⚠️
Disclaimer: The contents of this report reflect the opinions of the author and are provided for informational purposes only. It is not written with the intent to recommend the purchase or sale of tokens or the use of protocols. Nothing contained in this report is investment advice and should not be construed as such.

1. Introduction

DeSpread has spent the past five years collaborating with numerous Web3 companies, continually exploring ways to better support them and contribute to the market. As a result, starting last year, DeSpread began to formally establish DeSpread Labs, an internal development team. Recently, the team has nearly tripled in size.

In line with this growth, DeSpread Labs is undertaking various "modernization" efforts to enhance development efficiency. Existing projects are being migrated to Kubernetes, and all new projects are being developed on this platform from the outset.
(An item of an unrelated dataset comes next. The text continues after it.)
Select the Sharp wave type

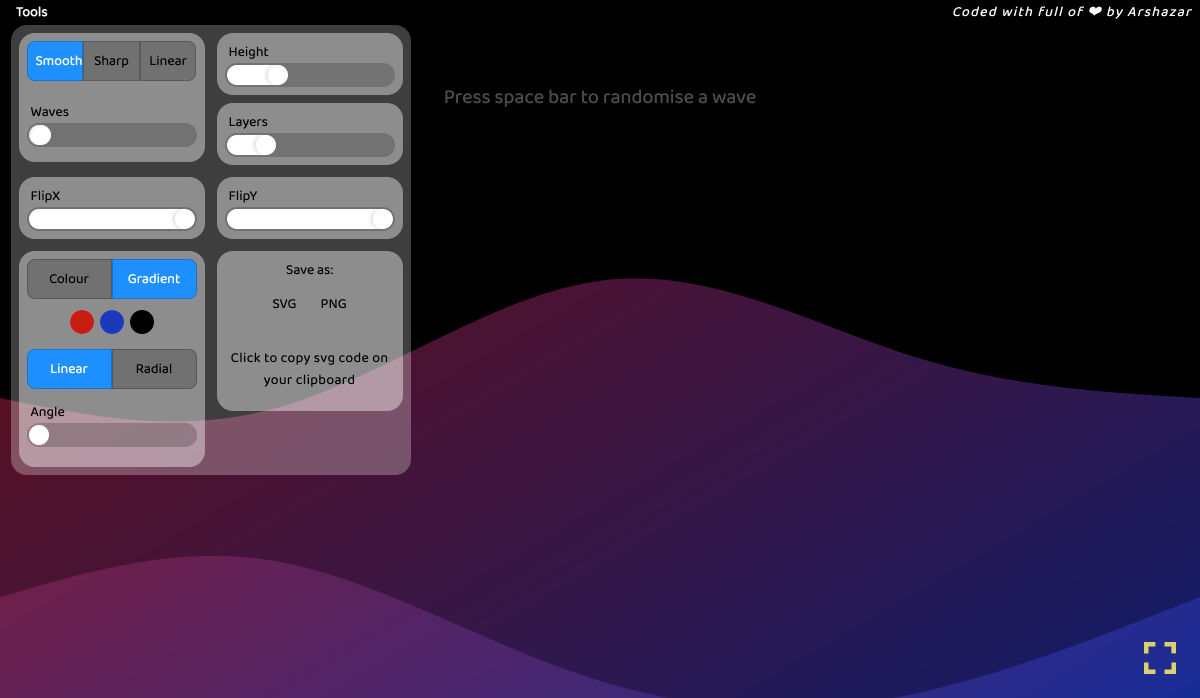(x=111, y=61)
Throughout this process, the team has encountered numerous challenges and gained new insights.

We are in the process of migrating existing projects to Kubernetes, and all new projects are being developed based on Kubernetes. Throughout this journey, we have encountered many trials and errors and acquired new knowledge.
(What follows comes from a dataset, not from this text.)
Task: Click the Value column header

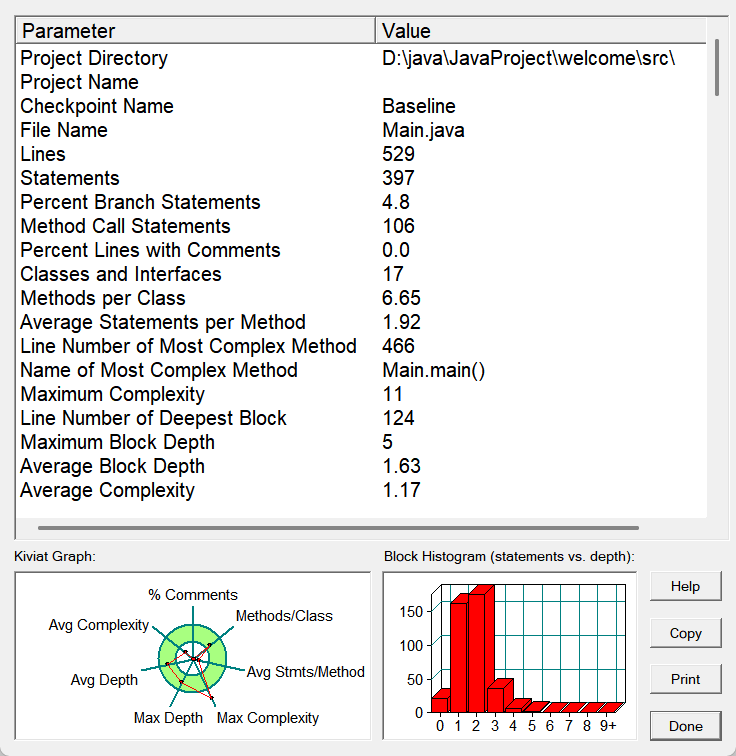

In this article, we will introduce the solutions DeSpread Labs has chosen and applied in the process of adopting Kubernetes, along with the journey and rationale behind these decisions.

2. Previous CI/CD Strategy

Previous CI/CD Process

The diagram above illustrates our previous CI/CD strategy before adopting Kubernetes.
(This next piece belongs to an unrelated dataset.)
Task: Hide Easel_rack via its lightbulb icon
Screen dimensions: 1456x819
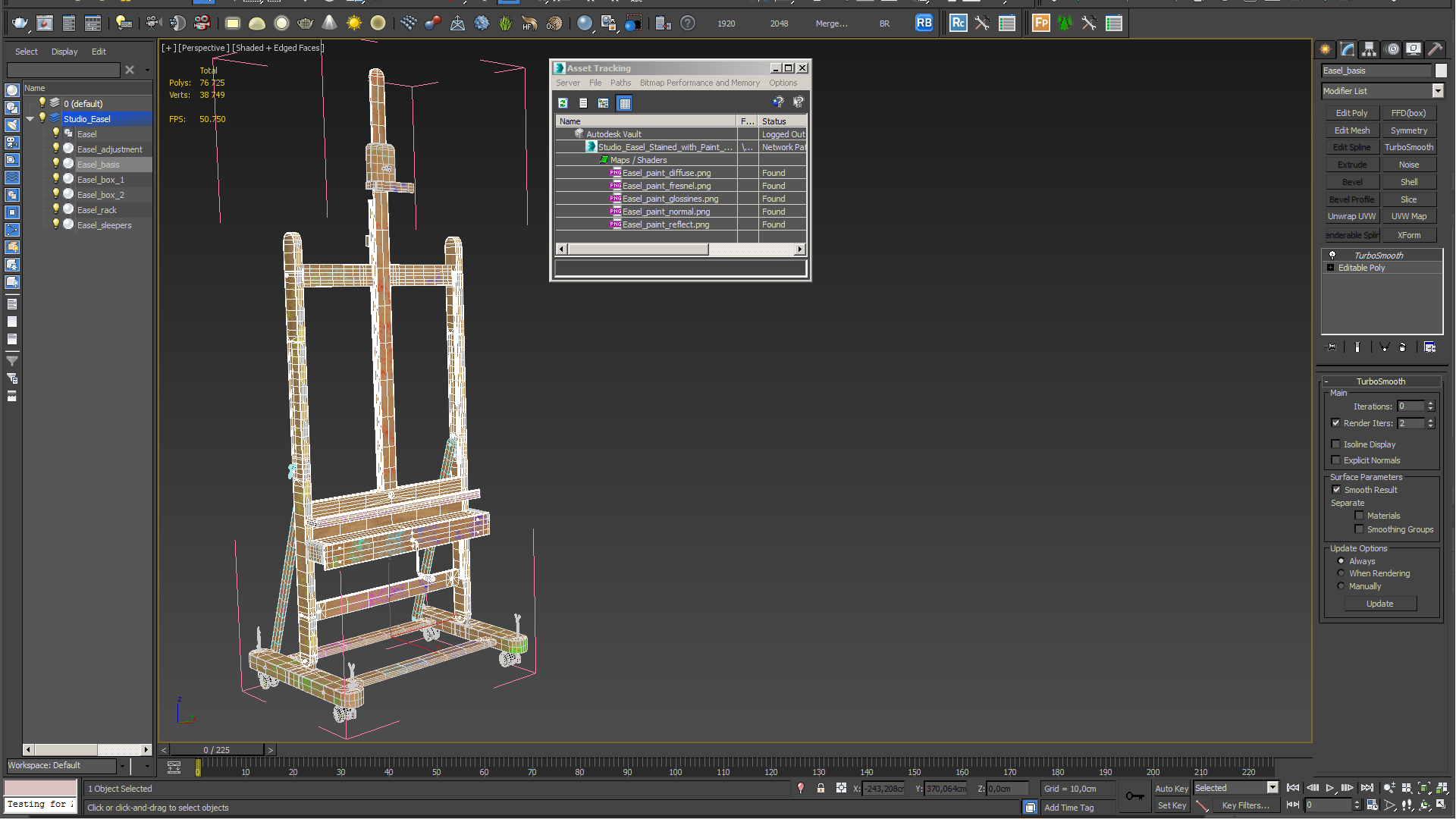Action: click(55, 209)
Managing infrastructure using the AWS console made it challenging to efficiently manage the various services we used.

Moreover, the build/deploy process after merging branches was cumbersome, and implementing various deployment strategies such as rolling updates, blue/green deployments, and canary deployments was complicated. In particular, it was difficult to perform zero-downtime deployments in the production environment without writing separate scripts or using tooling.

2.1. Challenges in Managing Existing Infrastructure

After initially developing the product and rapidly finding Product Market Fit (PMF) based on the MVP, the DeSpread Labs needed to focus on minimizing management points for infrastructure or tooling. Therefore, we considered how to centralize the currently fragmented infrastructure and manage it efficiently based on the following criteria:

  1. Minimize infrastructure management
  2. Seamlessly integrate with the existing development environment of team members
  3. Ensure good scalability
  4. Enable easy monitoring and logging
  5. Reduce boilerplate code

2.2. Recognizing the Need for Kubernetes Adoption

2.2.1. Segmentation into Specific Domains

Initially, the DeSpread Labs focused only on operating the necessary tooling or validators based on the situation. As a result, the functions of each domain became segmented and grew in size, leading to dependency issues and rising management and development costs.

A new requirement emerged to separate each domain to reduce development costs and satisfy all the organic data flows provided by the previous monolithic structure.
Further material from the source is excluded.